L’interpretazione di Jessie Buckley (Chernobyl, Judy) brilla in un contesto kafkiano, come personificazione del più conscio stato depressivo, posta dal regista a confronto con la massima amplificazione della sua stessa percezione. Ai suoi occhi (e ai nostri), anche il più piccolo avvenimento si prolunga nel tempo, si ripete con fare incisivamente insopportabile, offuscandole la mente e la capacità di giudizio. Quando pensiamo di aver compreso appieno il significato del film, ecco che quest’ultimo vira verso lidi inattesi e inesplorati. La misteriosa figura di un vecchio bidello, le cui mansioni quotidiane ci hanno accompagnato sin dai primi minuti di pellicola, si ritaglia sempre più spazio tra le vicende narrate, fino al raggiungimento di un ultimo atto che sconvolge per la sua amara fusione di linguaggi e significati.

Sto pensando di finirla qui
Cr. Mary Cybulski / NETFLIX © 2020

La visione del Kaufman regista, libera da vincoli di mercato e ancora una volta “incorrotta” da prospettive altrui, matura da Synecdoche, New York (2008) verso qualcosa di meno pretenzioso ma, non per questo, privo di estro, contaminazioni stilistiche o desiderio di spingersi oltre i confini della più statica interpretazione. L’autore si prende tutto il tempo di cui ha bisogno, andando a riempire anche la più comune delle sequenze (il viaggio in macchina) di riferimenti al suo bagaglio cinematografico e letterario: una rispettosa analisi del pensiero di David Foster Wallace o incursioni critiche nel film “Una Moglie” di John Cassavetes ne sono solo un rapido esempio. Nondimeno, il velo di grigio realismo che riveste da sempre la filmografia di Kaufman rivela ancora una volta nuove e audaci linee di pensiero: l’idea che la propensione a “farla finita” sia insita nell’Uomo fin dai suoi primi attimi di vita o che, addirittura, possa essere il frutto dell’influenza di qualcun’altro dimostra un fascino inquietante, così come anche il soffermarsi sulla differenza tra compagno ideale e idealizzato, troppo spesso sottovalutata.

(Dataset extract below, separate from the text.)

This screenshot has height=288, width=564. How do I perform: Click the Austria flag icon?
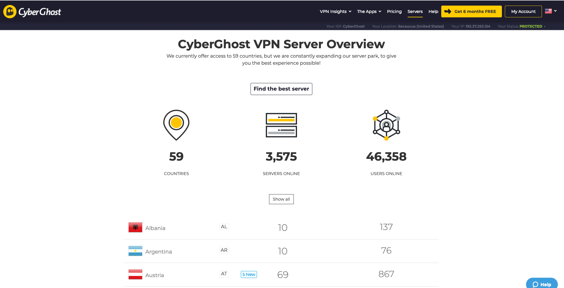[x=135, y=274]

A rischio di manifestarsi come un’opera contemporaneamente ammaliante e respingente, a tratti irritante, Sto pensando di finirla qui segna il gradito ritorno di un genio del nostro tempo, apprezzato e allontanato come il suo stesso Cinema. Acuto osservatore dell’umana contraddizione, Kaufman ci regala un nuovo tassello del suo mondo interiore: un film su tutte le storie di cui potremmo essere protagonisti, sulle scelte che abbiamo compiuto e quelle che ancora ci rimangono da compiere.